Договориться до того, чтобы увидеть «эстетическое наслаждение» в узнавании «души» художника и в искусстве «уяснение» художником своих «смутных чувствований»… Все, что тут говорится о «душе», относится не обязательно только к искусству, – с одной стороны; с другой стороны, неужели искусство, творчество и эстетическое наслаждение ограничивается только этим?.. Пусть «личность творца» играет большую роль в художественном произведении и неизбежно отражается в нем, но неужели только в художественном произведении, только в художественном творчестве отражается личность творца, и неужели только этим характеризуется искусство, и эстетическое начало только этим и ценно? Исходя из такого определения, придется многое, что не имеет никакого отношения к искусству, назвать его именем (ибо личность отражается во всем, а не только в художественном творчестве) и многое истинно прекрасное и вечное в искусстве вовсе зачеркнуть… И где во всех этих писаниях о личности в искусстве хотя бы малейший намек на то, что творчество – всегда откровение, всегда неожиданное для его творца, всегда больше его личности, всегда какой-то чудесный плюс – до такой степени, что порою хочется определить творческий акт, как создание художественного произведения не его творцом, а через его творца, высшей, чем личность его творца, силой, водящей пером, кистью, резцом…

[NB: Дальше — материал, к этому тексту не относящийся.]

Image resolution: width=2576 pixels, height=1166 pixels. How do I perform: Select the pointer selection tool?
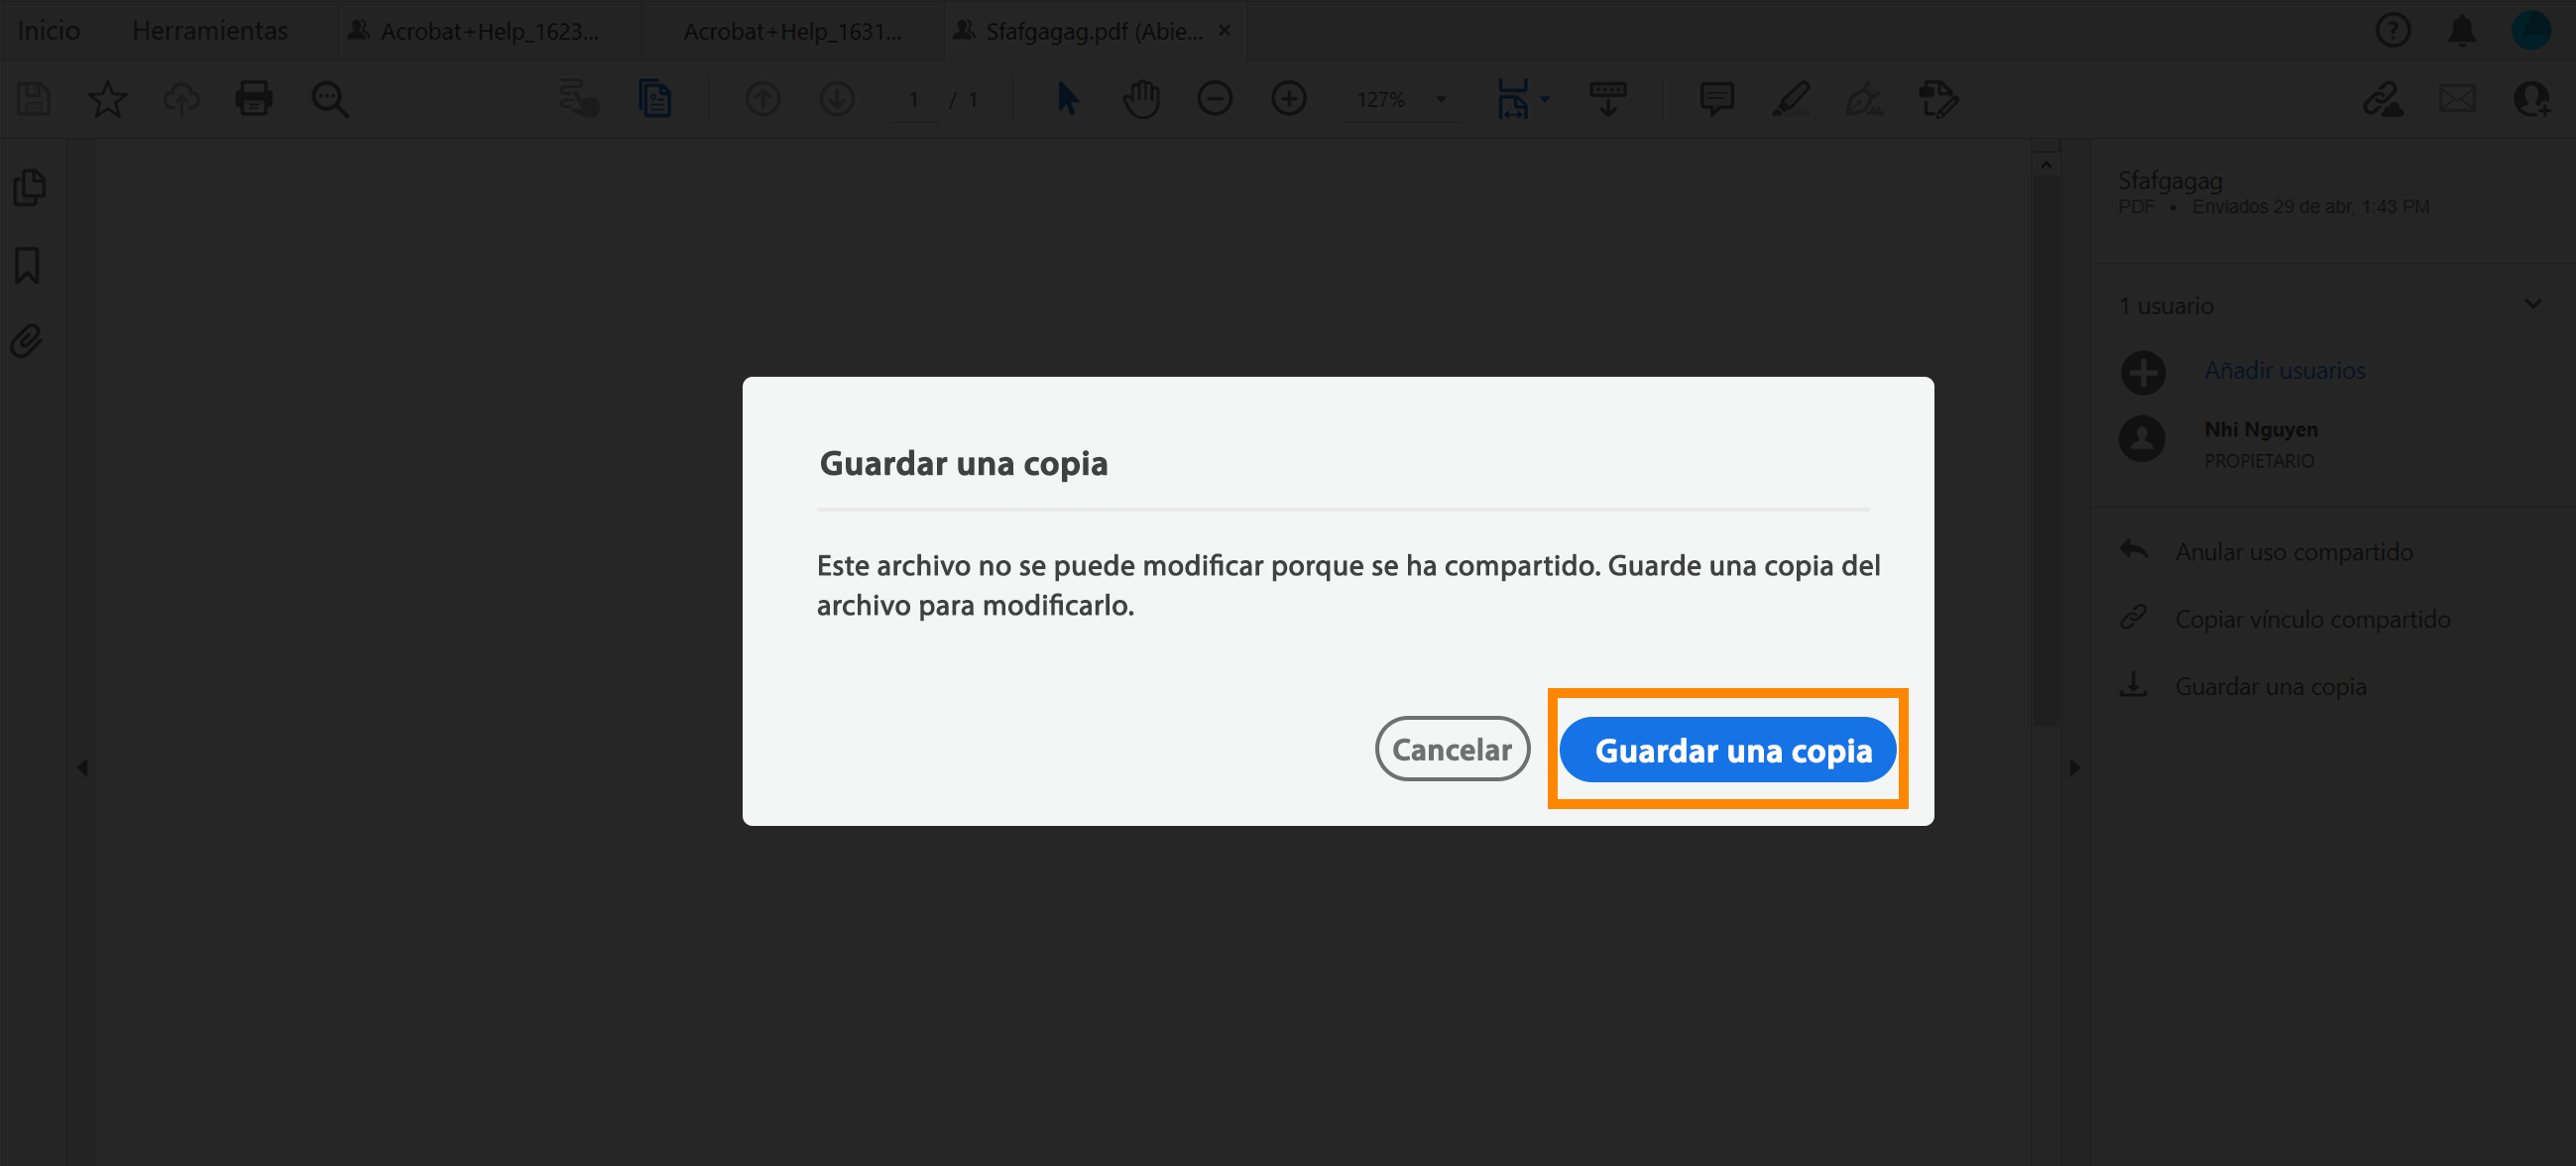pyautogui.click(x=1067, y=99)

И что в особенности странно и непонятно – это пишет Валерий Брюсов – поэт, один из столпов нарождавшегося в то время русского символизма, новой русской поэзии. Так силен был в начале XX века культ личности, что какие только жертвы не приносились ему!..
Ницшеанским культом личности (вспомним дебаты о Ницше в Богдановском Философовых!) «Мир искусства» говорил новое слово русской публике. За шесть лет своего существования «Мир искусства» сказал вообще много новых слов – часто противоречивых и потому, что журнал все время жил, то есть изменялся и эволюционировал, и потому, что в редакции не было совершеннейшего идеологического согласия, и она предоставляла своим сотрудникам полную свободу в высказывании их взглядов. «Мир искусства» больше всего чуждался какого бы то ни было сектантства и ставил себе целью не проведение тех или иных, всегда односторонних взглядов, а художественное воспитание русского общества, которому Дягилев хотел открыть мир искусства – подлинного, самодовлеющего искусства, всего искусства.
Об этой цели говорила и «программа», печатавшаяся в 1899 году из номера в номер в качестве объявления о подписке:
«Журнал будет состоять из отделов: 1) художественного, 2) художественно-промышленного и 3) художественной хроники.
Первый отдел посвящается произведениям как русских, так и иностранных мастеров всех эпох истории искусств, насколько означенные произведения имеют интерес и значение для современного художественного сознания.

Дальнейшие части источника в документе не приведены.